The Presence of SIP
Leveraging SIP further, Microsoft, unlike its competitors including Cisco and IBM, has taken a different approach in respect to providing voice communications services to its customers. Microsoft has built its services around the core human element, presence (see Figure 1.9). Understanding Microsoft’s focus on presence, its vision of human-based presence services, will unlock the understanding of Microsoft’s vision of future communications and collaboration services. Think about this for a minute. Telco and networking providers have built communications technologies based on the technology itself, not considering the human element. They have confined you as an individual and companies to the actual service itself and then have built enhancements on top of this service. Microsoft took another approach. Microsoft thought about you, the individual. What good is the technology if you are not there to use it? What good is the technology if it cannot adapt to you as a person? The Discovery channel has a series called How It’s Made, which focuses on the manufacturing of consumer goods from crayons to baseball bats to even popsicles. These machines have advanced cameras that can sort items based on color and size. These cameras identify motion and color, and are sensitive to the touch of the item as well. Why can’t technology like this be applied to the way we communicate? When I wake up in the morning and rise out of bed, why can’t a camera or sensor be educated/programmed enough to sense my presence, my schedule, or even my health and determine what services I need in respect to contacts I can communicate with or meet with, or even to see whether I’m feeling blue? No other manufacturer of communications-based technologies is focusing on the human element. One company in particular is advertising this focus, but it is simply advertising. Microsoft is actually walking the walk without the hype and advertisement.
Figure 1.9 SIP/Presence
They have focused their communications and collaboration products based on the human element, based on human presence; and out of this foundation, they have built additional services on top. The focus on this core, critical human element, will far surpass any of its competitors as technology changes in that the core will remain the same, providing the ability to add better performing and functioning applications and hardware surrounding presence. By focusing the development of these products on the foundation of presence-based communications, Microsoft will outwit its competitors “hand over fist.”
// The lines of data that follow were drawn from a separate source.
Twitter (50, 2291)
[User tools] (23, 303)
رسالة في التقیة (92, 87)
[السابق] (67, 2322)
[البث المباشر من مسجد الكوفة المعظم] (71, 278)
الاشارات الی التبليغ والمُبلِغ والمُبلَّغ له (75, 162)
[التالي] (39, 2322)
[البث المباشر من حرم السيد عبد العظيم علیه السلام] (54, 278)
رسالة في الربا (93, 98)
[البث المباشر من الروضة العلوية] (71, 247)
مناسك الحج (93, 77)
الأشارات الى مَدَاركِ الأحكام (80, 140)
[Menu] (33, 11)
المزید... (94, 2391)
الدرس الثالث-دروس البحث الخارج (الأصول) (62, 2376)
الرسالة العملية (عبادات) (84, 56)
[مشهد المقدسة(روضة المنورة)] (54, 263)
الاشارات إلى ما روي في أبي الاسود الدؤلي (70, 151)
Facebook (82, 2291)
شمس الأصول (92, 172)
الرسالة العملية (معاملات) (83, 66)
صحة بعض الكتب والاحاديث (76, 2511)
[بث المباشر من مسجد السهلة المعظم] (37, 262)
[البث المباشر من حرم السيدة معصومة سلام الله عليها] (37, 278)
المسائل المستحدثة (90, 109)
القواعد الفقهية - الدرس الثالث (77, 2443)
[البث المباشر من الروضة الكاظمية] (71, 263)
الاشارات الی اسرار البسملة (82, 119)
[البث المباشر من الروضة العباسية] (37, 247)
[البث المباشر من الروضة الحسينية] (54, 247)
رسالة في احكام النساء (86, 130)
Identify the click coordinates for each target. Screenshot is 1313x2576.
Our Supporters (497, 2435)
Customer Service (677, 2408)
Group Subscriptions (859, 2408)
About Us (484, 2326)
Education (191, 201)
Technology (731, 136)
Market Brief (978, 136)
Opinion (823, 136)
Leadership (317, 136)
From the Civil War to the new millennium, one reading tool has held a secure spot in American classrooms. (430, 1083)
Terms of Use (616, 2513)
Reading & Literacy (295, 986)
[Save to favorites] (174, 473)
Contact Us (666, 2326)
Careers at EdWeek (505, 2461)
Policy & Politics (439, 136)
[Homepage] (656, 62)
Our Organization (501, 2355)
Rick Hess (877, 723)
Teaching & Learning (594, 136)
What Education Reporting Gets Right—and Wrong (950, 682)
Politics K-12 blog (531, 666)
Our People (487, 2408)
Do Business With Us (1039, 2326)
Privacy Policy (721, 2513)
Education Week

Leveraging this presence-based model as identified in the RFC 3856 documentation, which can be found via http://www.ietf.org/, enables Microsoft applications to integrate with telephony equipment such as phone devices and PBX systems. The presence-based model also works with applications to provide better insight to users on a contacts list to identify each other’s true availability as mentioned earlier in the form of presence status indicators such as Away, Busy, Online, or Offline, which are the standard, but also extend to On the Phone, In a Conference, and In a Meeting as well as customized presence functionality so you can configure your own, such as “Gone Fishing.” Regardless, this focus on presence is the central core of Microsoft’s portfolio of voice and unified communications products and services for the future, benefiting the actual user of the technology to increase productivity and enhance collaboration capabilities.